5-Zoll-Touchscreen erhält Handschuhmodus

Auch das neue Modell hat einen 5 Zoll großen Touchscreen mit einer Auflösung von 1.920 x 1.080 Pixeln, Inhalte werden scharf und klar dargestellt, die Farben wirken angenehm. Das Display ist vor Kratzern und Beschädigungen geschützt. Für den Touchscreen kann in den Einstellungen ein Handschuhmodus aktiviert werden, damit er mit entsprechendem Fingerschutz bedient werden kann.
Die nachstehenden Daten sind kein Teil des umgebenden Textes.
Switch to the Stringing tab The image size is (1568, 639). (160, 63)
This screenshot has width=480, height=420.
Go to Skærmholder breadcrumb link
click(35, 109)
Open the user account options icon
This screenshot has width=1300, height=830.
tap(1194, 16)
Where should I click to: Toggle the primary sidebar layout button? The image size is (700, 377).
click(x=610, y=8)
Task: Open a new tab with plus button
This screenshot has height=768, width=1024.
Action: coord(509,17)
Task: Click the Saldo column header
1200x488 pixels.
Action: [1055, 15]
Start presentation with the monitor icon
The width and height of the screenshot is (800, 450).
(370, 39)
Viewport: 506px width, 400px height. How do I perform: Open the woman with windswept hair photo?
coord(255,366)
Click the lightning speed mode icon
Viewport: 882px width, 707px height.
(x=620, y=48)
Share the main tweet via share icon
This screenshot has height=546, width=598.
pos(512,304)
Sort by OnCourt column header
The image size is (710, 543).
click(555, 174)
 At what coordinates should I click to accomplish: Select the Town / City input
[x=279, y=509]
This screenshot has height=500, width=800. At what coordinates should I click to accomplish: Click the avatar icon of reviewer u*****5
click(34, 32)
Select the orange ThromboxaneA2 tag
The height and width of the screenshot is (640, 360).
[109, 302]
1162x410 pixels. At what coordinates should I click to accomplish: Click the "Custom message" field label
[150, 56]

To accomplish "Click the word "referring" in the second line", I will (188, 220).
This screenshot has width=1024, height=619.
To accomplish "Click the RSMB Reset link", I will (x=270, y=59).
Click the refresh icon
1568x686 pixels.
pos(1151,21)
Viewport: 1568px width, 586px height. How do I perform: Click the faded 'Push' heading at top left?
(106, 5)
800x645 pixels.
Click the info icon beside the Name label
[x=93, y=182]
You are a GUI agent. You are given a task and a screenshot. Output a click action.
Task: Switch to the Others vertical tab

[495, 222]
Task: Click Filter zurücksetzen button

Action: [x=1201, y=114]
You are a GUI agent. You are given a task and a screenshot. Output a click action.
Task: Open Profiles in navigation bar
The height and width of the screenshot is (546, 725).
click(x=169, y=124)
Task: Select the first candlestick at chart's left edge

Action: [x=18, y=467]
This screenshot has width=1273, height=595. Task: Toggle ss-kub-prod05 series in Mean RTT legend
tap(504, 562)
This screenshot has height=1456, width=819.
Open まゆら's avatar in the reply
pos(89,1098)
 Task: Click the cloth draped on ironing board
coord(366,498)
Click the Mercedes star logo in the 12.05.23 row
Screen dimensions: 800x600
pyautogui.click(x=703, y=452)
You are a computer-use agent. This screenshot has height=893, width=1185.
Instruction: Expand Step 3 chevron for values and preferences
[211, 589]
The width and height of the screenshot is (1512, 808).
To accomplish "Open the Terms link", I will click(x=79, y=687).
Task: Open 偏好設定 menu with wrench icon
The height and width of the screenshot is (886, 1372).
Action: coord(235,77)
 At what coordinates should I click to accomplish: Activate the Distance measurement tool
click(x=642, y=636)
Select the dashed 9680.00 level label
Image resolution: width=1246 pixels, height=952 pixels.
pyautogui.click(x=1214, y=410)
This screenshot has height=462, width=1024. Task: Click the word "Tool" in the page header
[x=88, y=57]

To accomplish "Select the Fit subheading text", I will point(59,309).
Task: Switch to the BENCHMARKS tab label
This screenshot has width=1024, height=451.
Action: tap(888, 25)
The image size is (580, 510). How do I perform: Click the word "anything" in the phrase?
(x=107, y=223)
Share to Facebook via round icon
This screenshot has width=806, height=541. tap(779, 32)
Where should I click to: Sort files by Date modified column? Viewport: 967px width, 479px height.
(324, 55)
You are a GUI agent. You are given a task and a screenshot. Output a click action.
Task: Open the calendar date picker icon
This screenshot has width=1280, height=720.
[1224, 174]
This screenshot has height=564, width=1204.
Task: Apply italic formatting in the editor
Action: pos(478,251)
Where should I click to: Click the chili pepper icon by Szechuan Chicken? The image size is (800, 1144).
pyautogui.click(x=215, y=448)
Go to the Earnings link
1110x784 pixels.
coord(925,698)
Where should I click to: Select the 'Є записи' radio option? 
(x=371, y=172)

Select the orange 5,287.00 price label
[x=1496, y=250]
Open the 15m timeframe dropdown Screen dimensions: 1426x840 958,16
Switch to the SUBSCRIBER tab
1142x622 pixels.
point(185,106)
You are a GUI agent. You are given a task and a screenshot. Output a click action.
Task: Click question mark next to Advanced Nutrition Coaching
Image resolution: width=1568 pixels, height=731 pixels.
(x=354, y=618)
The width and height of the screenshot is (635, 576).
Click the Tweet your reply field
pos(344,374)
Die Displaydaten entsprechen also dem Vorgängermodell. Auch die beiden charakteristischen Boom-Sound-Lautsprecher auf der Vorderseite sind wieder vorhanden. Bezüglich Klang unterstützt das One (M9) Dolby-Technik und mit einem als Zubehör angebotenen Headset soll virtueller 5.1-Raumklang möglich sein.

HTC hat sich nach eigener Aussage bewusst dagegen entschieden, ein Display mit noch höherer Auflösung einzubauen. Die höhere Auflösung sei bei dieser Displaygröße mit dem Auge kaum mehr zu bemerken. Zudem würde sie den Akku stärker belasten, so dass sich die Laufzeit deutlich verringern würde.

Auch ein größeres Display kam für HTC nicht infrage. Der Hersteller befürchtet, dass sich das Smartphone sonst nicht mehr gut mit einer Hand bedienen lässt. Das sei für die Zielgruppe des Geräts aber sehr wichtig.

HTC verwendet Qualcomms neuen Octa-Core-Prozessor Snapdragon 810 . Er besteht aus zwei Quad-Core-Einheiten, die eine läuft mit einer Taktrate von 2 GHz, die andere mit 1,5 GHz. Im Prozessor ist gleich die Modemeinheit integriert, dadurch soll sich die Akkulaufzeit im Vergleich zu getrennten Lösungen verlängern.

Verfügbarkeit und Fazit

Im Vergleich zum One (M8) wurde der Speicher aufgestockt: Statt 2 GByte gibt es künftig 3 GByte Arbeitsspeicher und der Flash-Speicher wurde auf 32 GByte verdoppelt. Zudem gibt es wieder einen Steckplatz für Micro-SD-Karten mit bis zu 128 GByte. Damit ist die Speicherbestückung auf einem guten Niveau.

Das LTE-Smartphone wird neben UMTS und GSM auch Dual-Band-WLAN nach 802.11 a/b/g/n/ac sowie Bluetooth 4.1 unterstützen. Ein GPS-Empfänger und ein NFC-Chip sind ebenfalls vorhanden. Zudem gibt es wieder eine Infrarotschnittstelle in der oberen Gehäusekante. Wie auch beim Vorgängermodell befindet sich daher die Kopfhörerbuchse neben dem USB-Anschluss an der unteren Gehäusekante.

Mit Maßen von 144,6 x 69,7 x 9,61 mm ist das neue HTC-Topmodell minimal dicker als das Vorgängermodell. Das One (M8) ist 9,35 mm dick. Dafür ist das Gewicht minimal geringer, es beträgt 157 statt 160 Gramm. Aus dem 2.600-mAh-Akku wurde ein Lithium-Polymer-Akku mit 2.840 mAh. Im UMTS-Betrieb gibt HTC eine maximale Sprechzeit von knapp 22 Stunden an, im GSM-Netz verlängert sich dieser Wert auf über 25 Stunden. Die Bereitschaftszeit beziffert HTC mit rund 16 Tagen. Diese Werte lassen vermuten, dass das Smartphone im Alltagsbetrieb einen Tag durchhält.

HTC bringt das One (M9) am 31. März 2015 für 750 Euro auf den Markt. Das Vorgängermodell kam vor einem Jahr für 680 Euro auf den Markt. Es ist damit zu rechnen, dass viele Onlinehändler bereits in den kommenden Tagen eine Vorbestellung des Smartphones anbieten werden.

Fazit

Im Kurztest erweist sich das One (M9) als würdiger Nachfolger des One (M8). Vor allem die auf hohe Auflösungen optimierte Kamera dürfte für die meisten Nutzer im Alltag besser sein als die Ultra-Pixel-Kamera des Vorgängers. Die Qualität der Kamera lässt sich erst in einem ausführlichen Test klären. Bezüglich Prozessor- und Speicherbestückung gibt es nichts zu meckern. Das Gerät reagiert schnell auf Eingaben und lässt sich flüssig bedienen.

HTC hat die Sense-Obefläche sinnvoll für Android 5.0 optimiert. Wer die Bedienoberfläche an seine eigenen Wünsche anpassen will, kann dies dank Themes-Unterstützung nun wesentlich bequemer erledigen. Der vierte Button in der Navigationsleiste vereinfacht die Bedienung. Damit lassen sich die Schnelleinstellungen von Lollipop tatsächlich wieder schnell erreichen.